[v2,2/2,gdb/dap] Fix stray KeyboardInterrupt after cancel

Message ID 20240226115825.29705-2-tdevries@suse.de
State Superseded
Headers
Series [v2,1/2,gdb/dap] Move send_gdb and send_gdb_with_response to server module |

Checks

Context Check Description
linaro-tcwg-bot/tcwg_gdb_build--master-aarch64 success Testing passed
linaro-tcwg-bot/tcwg_gdb_build--master-arm success Testing passed
linaro-tcwg-bot/tcwg_gdb_check--master-arm success Testing passed
linaro-tcwg-bot/tcwg_gdb_check--master-aarch64 success Testing passed

Commit Message

Tom de Vries Feb. 26, 2024, 11:58 a.m. UTC
  When running test-case gdb.dap/pause.exp 100 times in a loop, it passes
100/100.

But if we remove the two "sleep 0.2" from the test-case, we run into
(copied from dap.log and edited for readability):
...
Traceback (most recent call last):
  File "startup.py", line 251, in message
    def message():

KeyboardInterrupt
Quit
...

This happens as follows.

CancellationHandler.cancel calls gdb.interrupt to cancel a request in flight.

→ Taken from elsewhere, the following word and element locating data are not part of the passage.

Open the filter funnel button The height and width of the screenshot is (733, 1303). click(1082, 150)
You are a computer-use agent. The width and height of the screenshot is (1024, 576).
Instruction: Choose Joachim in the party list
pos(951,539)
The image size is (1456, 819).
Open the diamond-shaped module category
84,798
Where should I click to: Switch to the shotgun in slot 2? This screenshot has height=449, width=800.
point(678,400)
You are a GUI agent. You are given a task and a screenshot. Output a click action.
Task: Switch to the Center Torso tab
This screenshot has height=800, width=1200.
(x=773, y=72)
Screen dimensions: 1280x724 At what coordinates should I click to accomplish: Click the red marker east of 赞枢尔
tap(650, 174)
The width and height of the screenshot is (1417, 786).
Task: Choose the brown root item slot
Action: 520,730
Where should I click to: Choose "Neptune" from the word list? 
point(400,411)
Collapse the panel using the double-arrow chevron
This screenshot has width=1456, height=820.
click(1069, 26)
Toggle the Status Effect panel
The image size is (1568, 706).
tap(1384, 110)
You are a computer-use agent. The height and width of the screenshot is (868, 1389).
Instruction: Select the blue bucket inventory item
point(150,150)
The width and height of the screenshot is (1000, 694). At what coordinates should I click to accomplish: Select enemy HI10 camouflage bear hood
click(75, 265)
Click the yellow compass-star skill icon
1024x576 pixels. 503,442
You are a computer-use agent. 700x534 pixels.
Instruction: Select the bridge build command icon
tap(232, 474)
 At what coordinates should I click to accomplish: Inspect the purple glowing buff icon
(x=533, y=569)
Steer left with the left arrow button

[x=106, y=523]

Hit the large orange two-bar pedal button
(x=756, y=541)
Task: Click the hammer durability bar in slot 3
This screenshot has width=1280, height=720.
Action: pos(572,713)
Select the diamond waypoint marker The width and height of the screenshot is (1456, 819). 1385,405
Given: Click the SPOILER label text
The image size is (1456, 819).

The idea is that this interrupt triggers while in fn here in message (a nested
function of send_gdb_with_response):
...
    def message():
        try:
            val = fn()
            result_q.put(val)
        except (Exception, KeyboardInterrupt) as e:
            result_q.put(e)
...
but instead it triggers outside the try/except.

Fix this by:
- in CancellationHandler, renaming variable in_flight to in_flight_dap_thread,
  and adding a variable in_flight_gdb_thread to be able to distinguish when
  a request is in flight in the dap thread or the gdb thread.
- adding a wrapper Cancellable to to deal with cancelling the wrapped
  event
- using Cancellable in send_gdb and send_gdb_with_response to wrap the posted
  event
- in CancellationHandler.cancel, only call gdb.interrupt if
  req == self.in_flight_gdb_thread.

This makes the test-case pass 100/100, also when adding the extra stressor of
"taskset -c 0", which makes the fail more likely without the patch.

Tested on aarch64-linux.

PR dap/31275
Bug: https://sourceware.org/bugzilla/show_bug.cgi?id=31275
---
 gdb/python/lib/gdb/dap/server.py | 88 ++++++++++++++++++++++++--------
 1 file changed, 67 insertions(+), 21 deletions(-)
  

Comments

Tom Tromey Feb. 28, 2024, 8:12 p.m. UTC | #1
>>>>> "Tom" == Tom de Vries <tdevries@suse.de> writes:

Tom> Fix this by:
Tom> - in CancellationHandler, renaming variable in_flight to in_flight_dap_thread,
Tom>   and adding a variable in_flight_gdb_thread to be able to distinguish when
Tom>   a request is in flight in the dap thread or the gdb thread.
Tom> - adding a wrapper Cancellable to to deal with cancelling the wrapped
Tom>   event
Tom> - using Cancellable in send_gdb and send_gdb_with_response to wrap the posted
Tom>   event
Tom> - in CancellationHandler.cancel, only call gdb.interrupt if
Tom>   req == self.in_flight_gdb_thread.

Thanks.  I like this patch a lot.

I have one question about it.

Tom> +    @contextmanager
Tom> +    def interruptable_region(self, req):
Tom> +        with self.lock:
Tom> +            # If the request is cancelled, don't execute the region.
Tom> +            while len(self.reqs) > 0 and self.reqs[0] <= req:
Tom> +                if heapq.heappop(self.reqs) == req:
Tom> +                    raise KeyboardInterrupt()
Tom> +            # Request is being handled by the gdb thread.
Tom> +            self.in_flight_gdb_thread = req

(see below)

Tom> +        try:
Tom> +            # Execute region.  This may be interrupted by gdb.interrupt.
Tom> +            yield None
Tom> +        finally:
Tom> +            # Request has been handled by the gdb thread,
Tom> +            with self.lock:
Tom> +                self.in_flight_gdb_thread = None
Tom> +

I think it's possible for the interrupt to occur at the marked spot
above -- in_flight_gdb_thread has been set and the lock has been
released.

However, in this case it seems like in_flight_gdb_thread won't be reset?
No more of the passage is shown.